■ Saved data entries ■
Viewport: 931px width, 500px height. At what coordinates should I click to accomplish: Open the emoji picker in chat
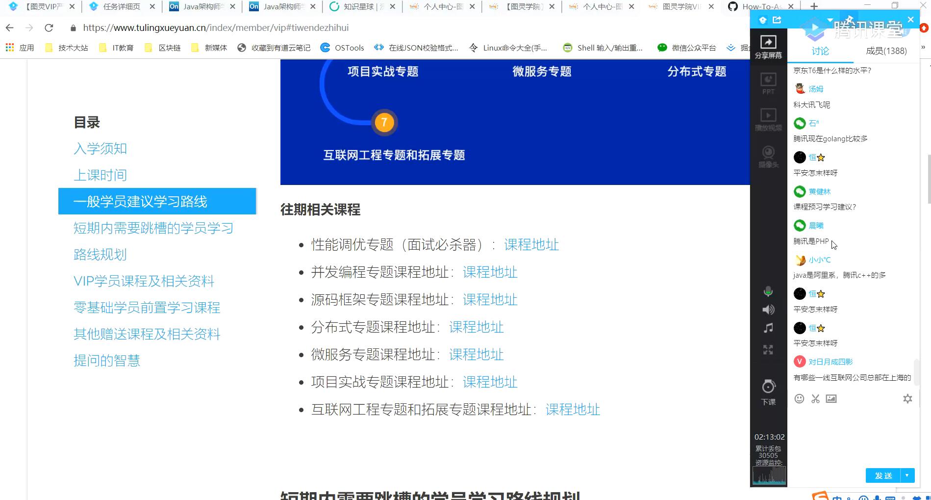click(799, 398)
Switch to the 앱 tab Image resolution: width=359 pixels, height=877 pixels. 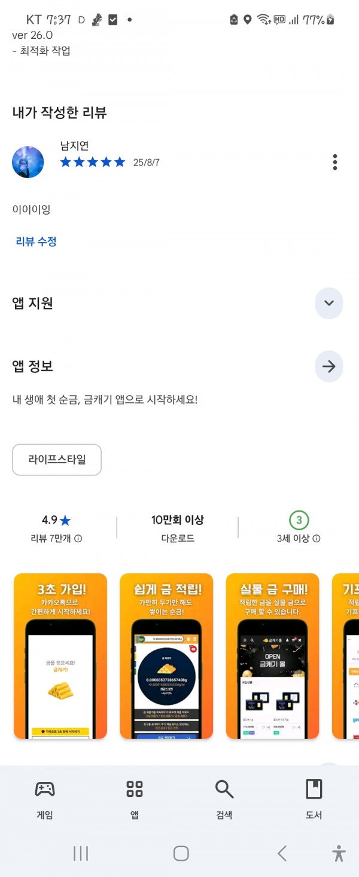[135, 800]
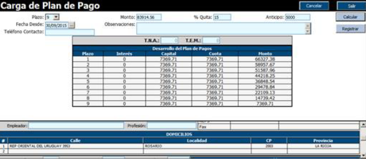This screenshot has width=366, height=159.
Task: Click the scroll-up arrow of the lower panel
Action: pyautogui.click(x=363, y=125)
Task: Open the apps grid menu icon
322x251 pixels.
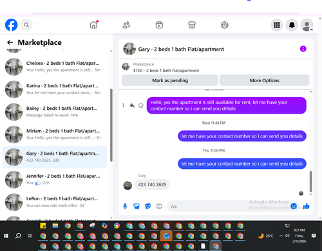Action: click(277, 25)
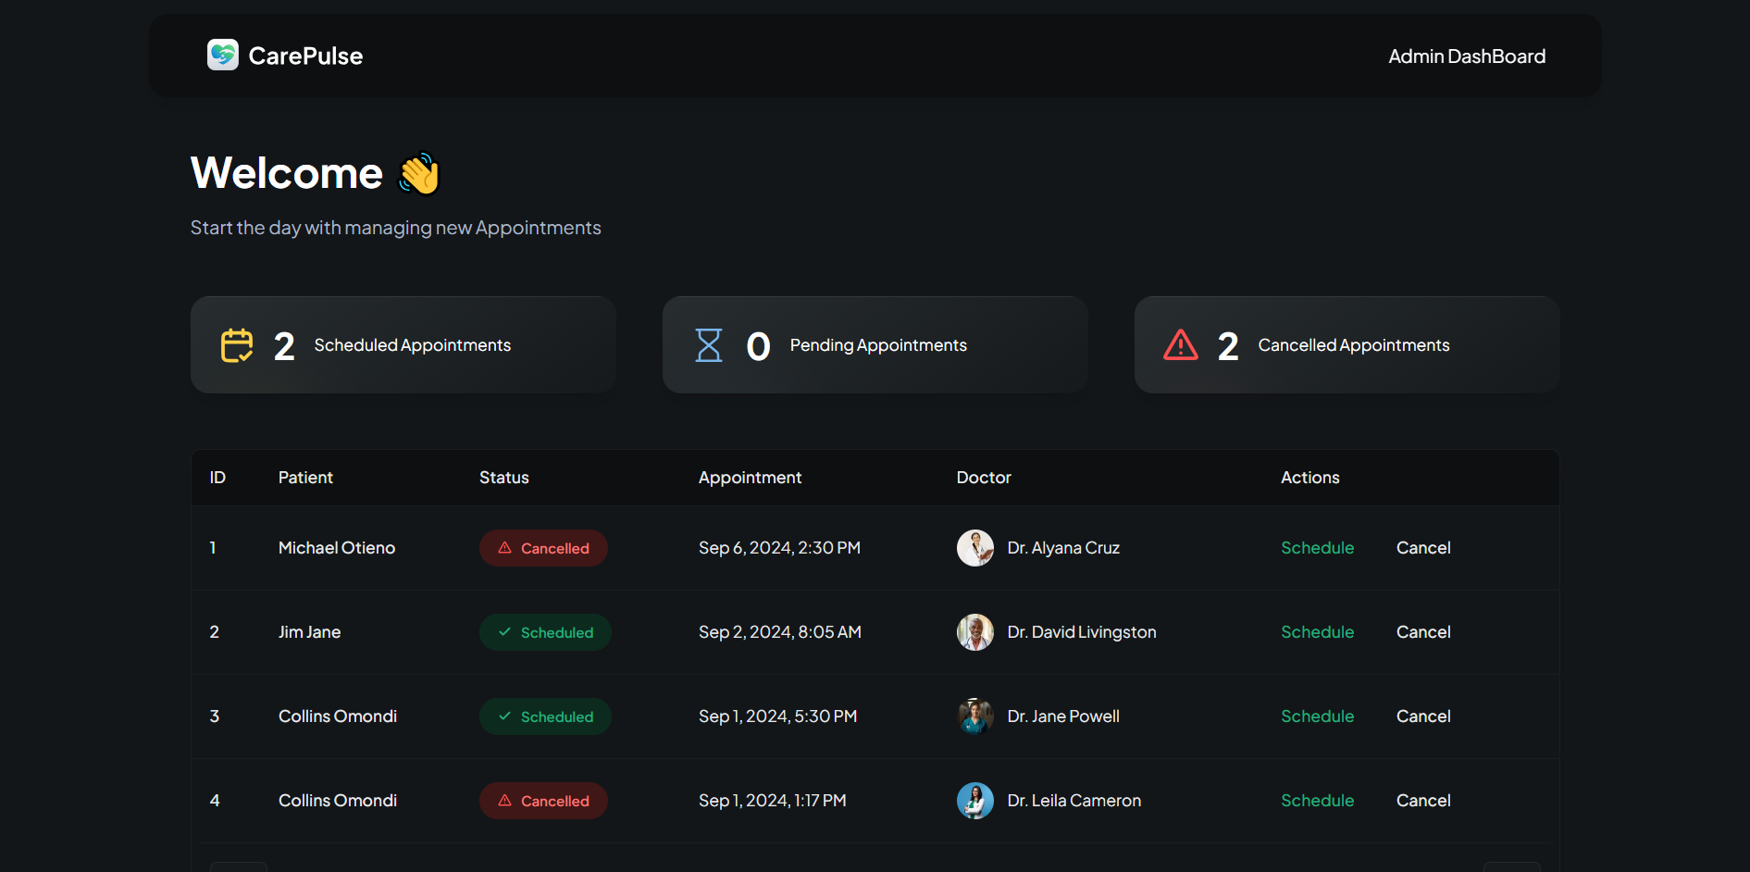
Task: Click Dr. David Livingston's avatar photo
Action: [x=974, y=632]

■ Exercise ■
Reproduce the material word for word from the line containing "Task: Open the apps grid menu icon" through the end of the material, both ends included. Leave the pictures out of your output.

■ Task answer ■
Task: Open the apps grid menu icon
322x251 pixels.
Action: click(277, 25)
Task: Click Dr. David Livingston's avatar photo
Action: [x=974, y=632]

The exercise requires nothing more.